Mais pour les 2% restants, pas de contrôle continu. Les 3 000 à 4 000 élèves inscrits dans des établissements « hors contrat » n’échapperont pas aux épreuves terminales en présentiel malgré la crise sanitaire. « Si le ministère a mis le bac en contrôle continu pour les lycéens, c’est bien pour une raison : la crise sanitaire. Alors, pourquoi pas nous ? » questionne Louis, du lycée hors contrat Forma-Passion de Bordeaux. « On n’est pas plus immunisés contre le virus que les autres », rajoute son camarade Joseph. Tous deux regrettent « un flou » autour de ces décisions. Un sentiment partagé par Ingil, élève en terminale à l’école Maigret à Paris : « C’est très difficile à comprendre pour les hors contrats. On se sent exclus et abandonnés par le ministère. Même quand Blanquer dévoilait les mesures, il n’a pas parlé de nous ! »
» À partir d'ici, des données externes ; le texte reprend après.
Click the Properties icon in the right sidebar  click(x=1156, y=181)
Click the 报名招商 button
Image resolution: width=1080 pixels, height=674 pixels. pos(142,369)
Un bac jugé incohérent et stressant par Eliott de l’école Heureuse d’Ablon-sur-Seine en région parisienne. « Je me sens encore plus angoissé car nous sommes dans le flou total, dans l’attente constante, dans l’injustice, et je trouve que nous sommes mis à l’écart par rapport aux élèves qui appartiennent au système scolaire classique. » Certains ont même décidé de se mobiliser pour essayer de faire bouger les choses. Le collectif Bac2021.égalitaire a lancé les hostilités le 23 mars dernier avec une manifestation devant le ministère de l’Éducation nationale, rue de Grenelle à Paris. Quatre manifestants avaient alors été reçus par une représentante du ministre « à aucun moment en mesure de répondre à nos questions » selon les propos d’Elsa, lycéenne hors contrat et représentante du collectif. Une mobilisation « importante et nécessaire » selon Ellis, lycéen à l’école Maigret, présent à la manifestation : « On va essayer de renouveler au maximum ces manifestations, avec les mêmes revendications jusqu’à ce que l’on soit entendus ».

Une mesure « d’équité entre tous les candidats » pour le ministère

Du côté de la rue de Grenelle, le ministère confie à la rédaction de Fild comprendre le sentiment des élèves, tout en affirmant que ces différences de traitement étaient déjà prévues par la réforme du bac. « Ces élèves n’ont pas de livret scolaire, ou ils sont non homologués par l’institution scolaire. Il n’est donc pas possible de connaître leur niveau réel sans passer des épreuves terminales sur table. Le passage de celles-ci est donc prévu au contraire pour garantir une plus grande équité entre tous les candidats, selon leurs différents parcours », précisent les services de l’Éducation nationale.

Une équité que ne comprend pas la Fédération des Parents des Écoles Indépendantes (FPEEI) qui parle de son côté de « discriminations » entre élèves du public et du hors contrat : « Les inspecteurs [de l’Éducation nationale, ndlr] passent dans les classes comme dans tous les établissements pour vérifier le travail qui est fait par les élèves et les professeurs. Cela suffit largement pour vérifier le niveau des élèves. Pourquoi en rajouter une couche avec ces épreuves en présentiel ? ». Le gouvernement cherche à « décourager les parents de mettre leurs enfants dans des écoles hors contrat » avec cette décision « incompréhensible », toujours selon la FPEEI. Les parents d’élèves regrettent de voir leurs enfants stressés et perdus à l’approche du baccalauréat et réclament la mise en place du contrôle continu pour tous.

À l’heure actuelle, aucun changement n’est prévu du côté du ministère pour le déroulé des épreuves terminales en juin, sans toutefois exclure des modifications d’urgence en fonction de l’évolution de la situation épidémiologique en France.

29/03/2021 - Toute reproduction interdite


Une lycéenne travaille sur une dissertation lors des épreuves du baccalauréat, près de Paris, le 18 juin 2018.